Histograms and Frequency Distributions
Activity: The Effect of Bin Width on the Shape of a Histogram
Describing the shape of a histogram is not always a straightforward task. There is not always one correct answer. Usually, combinations of words must be used to obtain phrases like, “approximately normal with an outlier”. To make matters more ambiguous, how the data is grouped often affects the shape of the histogram.
Materials: The instructor needs a graphing calculator and an overhead display mechanism. Students can follow along with their graphing calculators for practice, but this will slow down the activity.
- Gather several sets of data from the students. Chose sets that you would expect to have different shapes. Their heights will be approximately normal, but the number of pets that they have will most likely be skewed with outliers. So as not to use class time collecting and entering data, students can provide the information the day before on index cards and the instructor can enter the data into the calculator before class. The lists can be transferred to the students’ calculator with a cord if the students are to follow along.
- Make a histogram with one of the data sets. Start with a set that will be easy to describe. Display the histogram and ask students to describe the shape. Display the same data set with different bin widths and compare the resulting histograms. Sometimes the shape appears to be quite different.
- Repeat with the other sets of data.
Additional Topics for Discussion:
- Find the mean, median, and standard deviation for each data set. Note that in the case of outliers and skewed data, the mean is pulled toward the outlier or tail. How is the standard deviation affected by outliers and skewed data?
- This is a good time to discuss how subjective statistics can be, and how data can be manipulated to seem to support various points of view.
Common Graphs and Data Plots
Technology Project: The Right Graph for the Data (with Excel)
Learning to create these different graphs is not terribly challenging for students. Choosing the best graph or data plot to display a specific set of data is the most important skill students will take away from this lesson. This task also gives the students practice using the powerful, and commonly used tool, a spreadsheet.
1. Find three sets of data, each with at least elements. Collect this data yourself or get it from a reliable source. Cite the source of your data or describe your collection method.
- One set of data will be categorical, to be used in a bar and pie graph.
- One set of data will be bivariate, and will be used in a scatter plot. Choose two variables that they believe will have a fairly strong association.
- One set of data will be bivariate with the explanatory variable being time. This data will be displayed in a line plot.

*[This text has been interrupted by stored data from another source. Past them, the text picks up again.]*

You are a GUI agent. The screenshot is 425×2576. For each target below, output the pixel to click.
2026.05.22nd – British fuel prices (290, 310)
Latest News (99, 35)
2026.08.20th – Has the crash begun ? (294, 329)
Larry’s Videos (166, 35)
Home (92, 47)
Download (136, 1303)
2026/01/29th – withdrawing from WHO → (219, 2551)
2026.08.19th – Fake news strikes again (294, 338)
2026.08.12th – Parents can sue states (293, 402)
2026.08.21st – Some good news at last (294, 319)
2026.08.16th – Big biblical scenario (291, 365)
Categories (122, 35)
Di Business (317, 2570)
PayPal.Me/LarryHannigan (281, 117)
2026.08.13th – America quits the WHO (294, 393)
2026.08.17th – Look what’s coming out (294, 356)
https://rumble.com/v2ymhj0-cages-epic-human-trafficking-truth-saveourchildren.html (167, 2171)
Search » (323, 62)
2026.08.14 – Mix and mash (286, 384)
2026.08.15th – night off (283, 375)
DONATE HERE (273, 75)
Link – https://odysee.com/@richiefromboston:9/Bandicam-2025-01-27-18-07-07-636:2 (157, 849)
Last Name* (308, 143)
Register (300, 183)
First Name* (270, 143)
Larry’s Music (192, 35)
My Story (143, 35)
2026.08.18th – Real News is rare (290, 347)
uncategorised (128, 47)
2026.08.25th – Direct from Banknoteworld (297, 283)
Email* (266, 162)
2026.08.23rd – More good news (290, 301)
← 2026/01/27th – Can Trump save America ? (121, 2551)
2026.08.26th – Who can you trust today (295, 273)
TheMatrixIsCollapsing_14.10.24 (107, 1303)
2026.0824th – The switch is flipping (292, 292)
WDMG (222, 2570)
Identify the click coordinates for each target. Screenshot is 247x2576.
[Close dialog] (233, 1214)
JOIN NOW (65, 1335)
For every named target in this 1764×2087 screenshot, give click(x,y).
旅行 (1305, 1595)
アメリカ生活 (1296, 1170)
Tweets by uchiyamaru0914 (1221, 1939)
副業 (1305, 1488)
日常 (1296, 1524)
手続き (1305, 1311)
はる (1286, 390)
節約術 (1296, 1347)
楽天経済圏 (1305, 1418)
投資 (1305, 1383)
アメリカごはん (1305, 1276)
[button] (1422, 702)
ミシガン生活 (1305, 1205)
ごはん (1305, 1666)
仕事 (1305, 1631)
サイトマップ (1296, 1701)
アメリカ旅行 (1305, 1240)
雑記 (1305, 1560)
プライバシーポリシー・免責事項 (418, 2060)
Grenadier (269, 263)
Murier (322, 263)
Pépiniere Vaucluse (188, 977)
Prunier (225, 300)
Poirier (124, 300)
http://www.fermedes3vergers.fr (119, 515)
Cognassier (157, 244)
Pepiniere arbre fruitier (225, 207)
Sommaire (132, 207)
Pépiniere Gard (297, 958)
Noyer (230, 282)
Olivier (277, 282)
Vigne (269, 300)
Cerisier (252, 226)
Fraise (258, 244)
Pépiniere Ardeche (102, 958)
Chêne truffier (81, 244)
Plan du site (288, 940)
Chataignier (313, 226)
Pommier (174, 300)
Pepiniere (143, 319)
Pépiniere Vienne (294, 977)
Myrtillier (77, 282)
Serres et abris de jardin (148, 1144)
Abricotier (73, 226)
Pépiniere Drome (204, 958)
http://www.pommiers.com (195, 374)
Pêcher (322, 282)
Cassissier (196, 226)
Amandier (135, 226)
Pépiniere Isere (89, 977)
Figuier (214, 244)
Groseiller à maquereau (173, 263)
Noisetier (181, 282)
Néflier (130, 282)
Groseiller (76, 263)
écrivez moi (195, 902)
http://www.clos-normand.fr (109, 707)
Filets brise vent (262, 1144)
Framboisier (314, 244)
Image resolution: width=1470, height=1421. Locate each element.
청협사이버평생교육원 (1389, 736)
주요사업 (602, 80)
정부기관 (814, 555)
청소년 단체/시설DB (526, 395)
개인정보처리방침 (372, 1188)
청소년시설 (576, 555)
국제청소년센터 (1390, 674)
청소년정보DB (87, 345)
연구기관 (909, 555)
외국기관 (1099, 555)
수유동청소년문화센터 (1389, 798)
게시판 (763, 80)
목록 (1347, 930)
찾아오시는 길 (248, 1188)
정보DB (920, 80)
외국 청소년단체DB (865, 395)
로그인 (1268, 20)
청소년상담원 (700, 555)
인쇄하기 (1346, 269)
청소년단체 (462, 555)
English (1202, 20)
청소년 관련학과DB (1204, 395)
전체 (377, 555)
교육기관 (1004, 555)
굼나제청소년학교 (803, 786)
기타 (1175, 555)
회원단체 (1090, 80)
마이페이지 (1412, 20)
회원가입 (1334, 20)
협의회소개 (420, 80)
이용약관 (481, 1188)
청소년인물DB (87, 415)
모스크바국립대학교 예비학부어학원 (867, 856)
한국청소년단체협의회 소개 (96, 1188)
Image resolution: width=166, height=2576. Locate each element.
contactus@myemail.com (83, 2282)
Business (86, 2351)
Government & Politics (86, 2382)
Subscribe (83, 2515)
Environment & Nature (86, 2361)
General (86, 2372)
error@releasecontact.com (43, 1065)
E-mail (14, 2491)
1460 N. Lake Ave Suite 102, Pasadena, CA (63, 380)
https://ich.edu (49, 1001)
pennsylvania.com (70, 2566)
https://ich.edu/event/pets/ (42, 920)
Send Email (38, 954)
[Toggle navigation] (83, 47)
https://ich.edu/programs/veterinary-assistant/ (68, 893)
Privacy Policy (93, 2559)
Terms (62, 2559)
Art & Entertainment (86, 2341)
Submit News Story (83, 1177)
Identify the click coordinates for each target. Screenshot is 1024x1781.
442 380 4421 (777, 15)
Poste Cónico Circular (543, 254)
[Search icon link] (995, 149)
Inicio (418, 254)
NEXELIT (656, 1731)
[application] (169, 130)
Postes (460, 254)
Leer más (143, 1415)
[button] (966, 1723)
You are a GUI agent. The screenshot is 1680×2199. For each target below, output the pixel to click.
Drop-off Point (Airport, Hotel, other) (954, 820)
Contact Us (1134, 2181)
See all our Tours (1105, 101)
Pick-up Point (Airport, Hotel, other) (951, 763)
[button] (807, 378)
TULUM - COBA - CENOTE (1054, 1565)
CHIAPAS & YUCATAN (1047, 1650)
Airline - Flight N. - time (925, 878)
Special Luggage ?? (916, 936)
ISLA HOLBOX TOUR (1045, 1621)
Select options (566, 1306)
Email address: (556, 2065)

2. Each data set will be entered into columns in a different page of a spreadsheet program. The first cell in each column should contain a title. Select the data and insert the proper graph of plot for each of the three data sets.
3. Write a paragraph describing the plots and graphs using vocabulary from this section of the text. What have you learned about the data sets form the visual display that you made?
This assignment reverses the typical situation. Here students are looking for data to fit a specific graph. It still gives the students the opportunity to match data sets with visual displays. If time allows have the students present their graphs and plots to the class. Orally describing their work to others will make it more meaningful for them.
Box and Whiskers Plots
Activity: Stem-and-Leaf Plot to Box-and-Whiskers Plot
Students familiarized themselves with stem-and-leaf plots in the previous section. A stem-and-leaf plot is basically a histogram made of the ones digits of the numbers in the data set. They are a good representation of small data sets because the actual values are retained, while also giving a visual representation of the data. Students have seen variations of this method for representing data many times before. They understand it well. The box-and-whiskers plot is a new concept; it is based on position instead of value. Students will need some experience with this type of display before they will be able to gain a good understanding the data from a box-and-whiskers plot.
- Select some stem-and-leaf plots with different shapes that you have made in the past or have seen in the text or elsewhere. (The instructor can make the selection or leave it up to the students.)
- Describe the shape, center, and spread of the data.
- For each stem-and-leaf plot make a box-and-whiskers plot of the same data.
- Does seeing the data displayed in a different way make you want to change your description of the data’s shape, center, and spread?
- Which plot would be easier to make for a large data set? In what circumstances would you chose to use the stem-and-leaf plot? The box-and-whiskers plot?
This activity will give students practice reading the numbers from stem-and-leaf plots, and making box-and-whisker plots. Most importantly though, it will teach the students how to interpret box-and-whiskers plots and get them thinking about the strengths and weaknesses of the different types of visual displays of data that they have learned to make so they can chose the best method in any situation.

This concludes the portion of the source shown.